When you activate your dialog, this is executed in DispatchMessage and starts a new message loop that is similar. Because of this new loop, the loop from your main window is blocked on that DispatchMessage call, and will not process any keyboard messages. It is tricky working with multiple UI loops and for that reason I would recommend using the regular Show() message (which will not block your main application loop) and find another way to direct the users focus to that window.

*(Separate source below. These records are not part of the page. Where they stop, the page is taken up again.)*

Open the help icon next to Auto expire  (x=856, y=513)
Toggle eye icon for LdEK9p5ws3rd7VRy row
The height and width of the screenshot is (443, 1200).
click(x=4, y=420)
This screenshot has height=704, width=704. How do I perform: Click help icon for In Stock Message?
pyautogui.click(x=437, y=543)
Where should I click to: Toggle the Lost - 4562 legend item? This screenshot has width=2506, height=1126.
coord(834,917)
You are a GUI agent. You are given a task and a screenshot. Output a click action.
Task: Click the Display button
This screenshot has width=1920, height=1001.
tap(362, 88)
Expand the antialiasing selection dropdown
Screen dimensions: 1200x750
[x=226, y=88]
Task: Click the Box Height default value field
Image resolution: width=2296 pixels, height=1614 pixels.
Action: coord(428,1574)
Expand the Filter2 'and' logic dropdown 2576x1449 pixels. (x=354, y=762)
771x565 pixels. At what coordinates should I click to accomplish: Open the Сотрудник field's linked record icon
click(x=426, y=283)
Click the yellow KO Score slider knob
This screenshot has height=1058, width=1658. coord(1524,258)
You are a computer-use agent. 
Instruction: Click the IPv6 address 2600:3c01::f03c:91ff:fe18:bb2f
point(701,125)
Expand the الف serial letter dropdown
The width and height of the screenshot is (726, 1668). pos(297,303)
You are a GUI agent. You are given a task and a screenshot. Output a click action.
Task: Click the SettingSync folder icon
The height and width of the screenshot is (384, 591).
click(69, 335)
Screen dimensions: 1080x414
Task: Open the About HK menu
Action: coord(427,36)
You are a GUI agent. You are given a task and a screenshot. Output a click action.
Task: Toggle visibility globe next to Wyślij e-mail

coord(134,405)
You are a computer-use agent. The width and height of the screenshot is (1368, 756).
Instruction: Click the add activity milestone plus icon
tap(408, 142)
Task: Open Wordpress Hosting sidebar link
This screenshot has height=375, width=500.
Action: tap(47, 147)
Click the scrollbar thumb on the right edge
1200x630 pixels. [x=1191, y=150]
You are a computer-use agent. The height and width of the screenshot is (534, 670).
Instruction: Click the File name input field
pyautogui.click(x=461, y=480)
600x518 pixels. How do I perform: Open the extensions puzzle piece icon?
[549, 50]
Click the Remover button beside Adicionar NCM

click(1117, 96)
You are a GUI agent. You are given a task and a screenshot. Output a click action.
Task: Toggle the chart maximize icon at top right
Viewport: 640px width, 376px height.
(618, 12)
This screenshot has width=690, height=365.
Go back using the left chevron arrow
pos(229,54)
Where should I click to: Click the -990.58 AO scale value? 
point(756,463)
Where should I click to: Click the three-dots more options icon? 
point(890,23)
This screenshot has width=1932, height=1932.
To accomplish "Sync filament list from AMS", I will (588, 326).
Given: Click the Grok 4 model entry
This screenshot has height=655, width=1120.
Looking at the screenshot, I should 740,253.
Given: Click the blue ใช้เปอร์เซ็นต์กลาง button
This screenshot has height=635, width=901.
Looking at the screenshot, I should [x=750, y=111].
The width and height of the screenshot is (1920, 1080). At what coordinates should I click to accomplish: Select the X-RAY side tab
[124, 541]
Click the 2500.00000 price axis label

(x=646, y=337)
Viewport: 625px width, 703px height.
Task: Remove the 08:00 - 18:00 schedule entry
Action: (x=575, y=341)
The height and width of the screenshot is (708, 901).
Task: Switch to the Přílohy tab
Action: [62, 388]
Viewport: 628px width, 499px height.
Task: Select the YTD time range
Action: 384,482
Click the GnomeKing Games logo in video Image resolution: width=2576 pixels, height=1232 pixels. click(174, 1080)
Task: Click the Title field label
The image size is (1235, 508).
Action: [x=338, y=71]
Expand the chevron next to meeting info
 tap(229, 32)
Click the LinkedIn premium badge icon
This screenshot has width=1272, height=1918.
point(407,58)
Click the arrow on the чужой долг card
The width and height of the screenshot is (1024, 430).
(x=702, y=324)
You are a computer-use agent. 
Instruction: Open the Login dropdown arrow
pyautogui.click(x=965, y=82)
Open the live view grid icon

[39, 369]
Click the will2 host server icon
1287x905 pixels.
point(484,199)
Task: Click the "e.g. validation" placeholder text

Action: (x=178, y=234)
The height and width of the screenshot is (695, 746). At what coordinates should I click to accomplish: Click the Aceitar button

There is a p/invoke call that I have used in the past which sets the parent window as disabled and directs user focus to the child window, it is almost identical to the behavior of the ShowDialog call, but without blocking the thread. What you would do is set the owner of your child form, call the regular Show() method, and finally set the enabled state of your parent window to false. You can do the later with this code:

const int GWL_STYLE   = -16;
const int WS_DISABLED = 0x08000000;

[DllImport("user32.dll")]
static extern int GetWindowLong(IntPtr hWnd, int nIndex);

[DllImport("user32.dll")]
static extern int SetWindowLong(IntPtr hWnd, int nIndex, int dwNewLong);

void SetWindowEnabled(Form form, bool enabled)
{
    SetWindowLong(form.Handle, GWL_STYLE, GetWindowLong(form.Handle, GWL_STYLE) &
                  ~WS_DISABLED | (enabled ? 0 : WS_DISABLED));
}

Touching on your comment about stacked model windows, I think this is possible but it is important to make sure that the native method is called to re-enable the parent window when the dialog is closed. I would implement an extension method that looks something like this:

public static class FormsExtensions
{
    public static Task<bool> ShowNativeDialog(this Form child, Form owner)
    {
        var tcs = new TaskCompletionSource<bool>();
        child.Show();
        SetWindowEnabled(owner, false);
        child.Closed += (sender, args) => { 
            SetWindowEnabled(owner, true);
            tcs.SetResult(true);
        }
        return tcs.Task;
    }
}

And usage would look something like this:

DialogForm dialog = new DialogForm();
await dialog.ShowNativeDialog(this);

By using await, you can stop the execution flow without blocking the UI messaging loop.